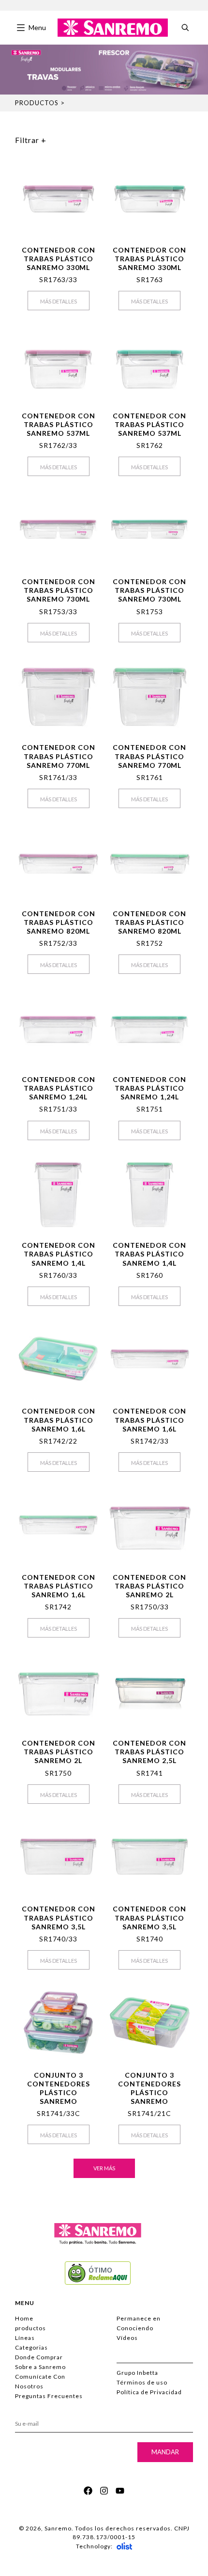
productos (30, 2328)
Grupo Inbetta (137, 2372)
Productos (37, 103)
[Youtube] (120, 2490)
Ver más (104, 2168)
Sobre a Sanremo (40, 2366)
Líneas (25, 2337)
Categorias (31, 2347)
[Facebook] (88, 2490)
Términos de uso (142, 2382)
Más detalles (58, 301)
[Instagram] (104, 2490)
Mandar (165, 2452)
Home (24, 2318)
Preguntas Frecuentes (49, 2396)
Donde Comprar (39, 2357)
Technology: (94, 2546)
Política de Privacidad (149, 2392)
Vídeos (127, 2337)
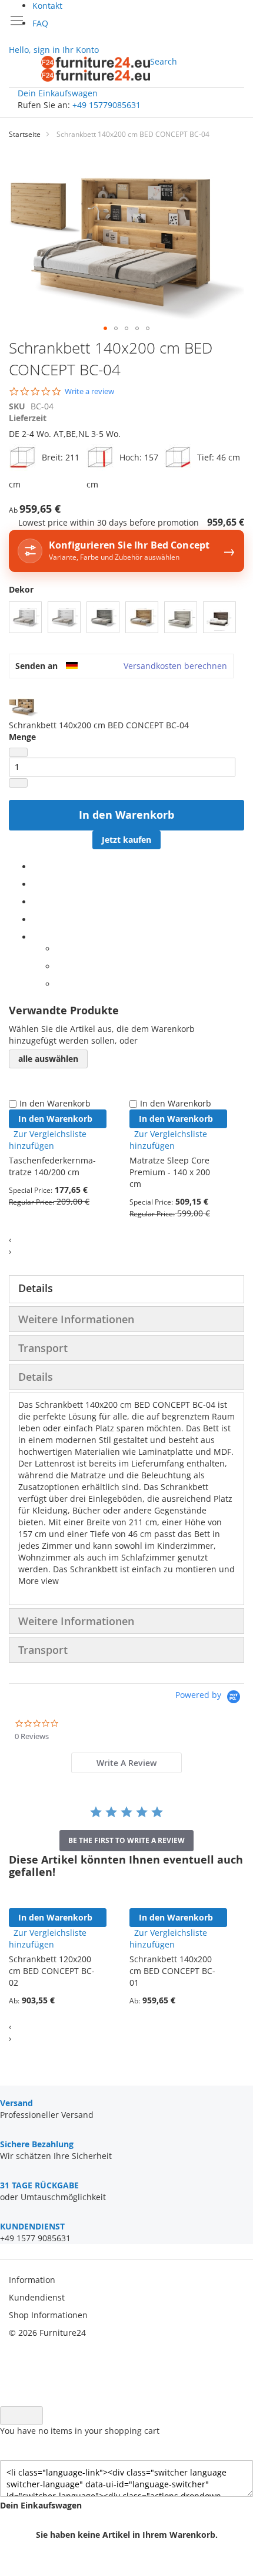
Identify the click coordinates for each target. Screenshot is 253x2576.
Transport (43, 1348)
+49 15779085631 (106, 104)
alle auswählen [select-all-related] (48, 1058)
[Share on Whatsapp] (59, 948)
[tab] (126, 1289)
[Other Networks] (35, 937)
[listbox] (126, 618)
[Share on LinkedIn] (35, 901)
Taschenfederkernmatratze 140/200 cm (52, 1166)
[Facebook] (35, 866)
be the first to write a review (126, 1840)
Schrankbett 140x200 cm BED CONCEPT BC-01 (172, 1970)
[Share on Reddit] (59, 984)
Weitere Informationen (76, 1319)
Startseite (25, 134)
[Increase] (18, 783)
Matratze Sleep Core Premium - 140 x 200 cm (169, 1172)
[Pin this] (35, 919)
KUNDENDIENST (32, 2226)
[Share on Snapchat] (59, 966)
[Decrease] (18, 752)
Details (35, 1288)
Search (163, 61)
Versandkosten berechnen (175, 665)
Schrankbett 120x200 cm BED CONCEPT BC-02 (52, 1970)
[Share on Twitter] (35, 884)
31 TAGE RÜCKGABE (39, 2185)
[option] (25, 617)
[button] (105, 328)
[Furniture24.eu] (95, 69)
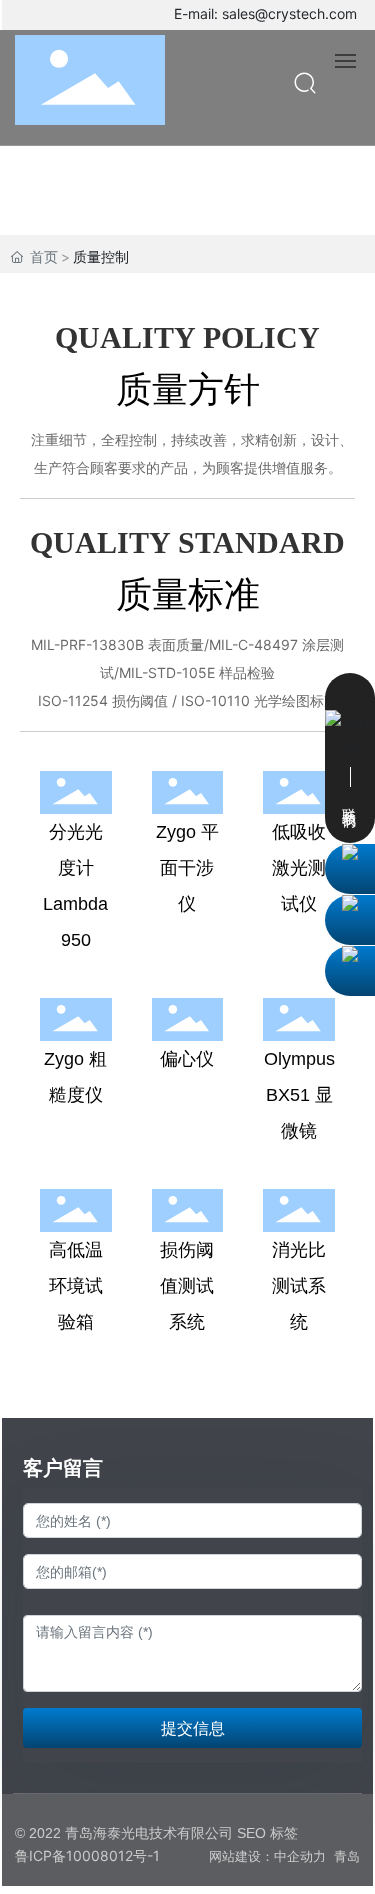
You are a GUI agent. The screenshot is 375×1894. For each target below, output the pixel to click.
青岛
------------------------------
Write everything in the records out exactly, apart from the pictures.

productos (30, 2328)
Grupo Inbetta (137, 2372)
Productos (37, 103)
[Youtube] (120, 2490)
Ver más (104, 2168)
Sobre a Sanremo (40, 2366)
Líneas (25, 2337)
Categorias (31, 2347)
[Facebook] (88, 2490)
Términos de uso (142, 2382)
Más detalles (58, 301)
[Instagram] (104, 2490)
Mandar (165, 2452)
Home (24, 2318)
Preguntas Frecuentes (49, 2396)
Donde Comprar (39, 2357)
Technology: (94, 2546)
Política de Privacidad (149, 2392)
Vídeos (127, 2337)
Identify the click coordinates for each target. Screenshot is 253x2576.
Transport (43, 1348)
+49 15779085631 (106, 104)
alle auswählen [select-all-related] (48, 1058)
[Share on Whatsapp] (59, 948)
[tab] (126, 1289)
[Other Networks] (35, 937)
[listbox] (126, 618)
[Share on LinkedIn] (35, 901)
Taschenfederkernmatratze 140/200 cm (52, 1166)
[Facebook] (35, 866)
be the first to write a review (126, 1840)
Schrankbett 140x200 cm BED CONCEPT BC-01 (172, 1970)
[Share on Reddit] (59, 984)
Weitere Informationen (76, 1319)
Startseite (25, 134)
[Increase] (18, 783)
Matratze Sleep Core Premium - 140 x 200 cm (169, 1172)
[Pin this] (35, 919)
KUNDENDIENST (32, 2226)
[Share on Snapchat] (59, 966)
[Decrease] (18, 752)
Details (35, 1288)
Search (163, 61)
Versandkosten berechnen (175, 665)
Schrankbett 120x200 cm BED CONCEPT BC-02 (52, 1970)
[Share on Twitter] (35, 884)
31 TAGE RÜCKGABE (39, 2185)
[option] (25, 617)
[button] (105, 328)
[Furniture24.eu] (95, 69)
You are a GUI agent. The screenshot is 375×1894. For each target below, output the pixel to click.
青岛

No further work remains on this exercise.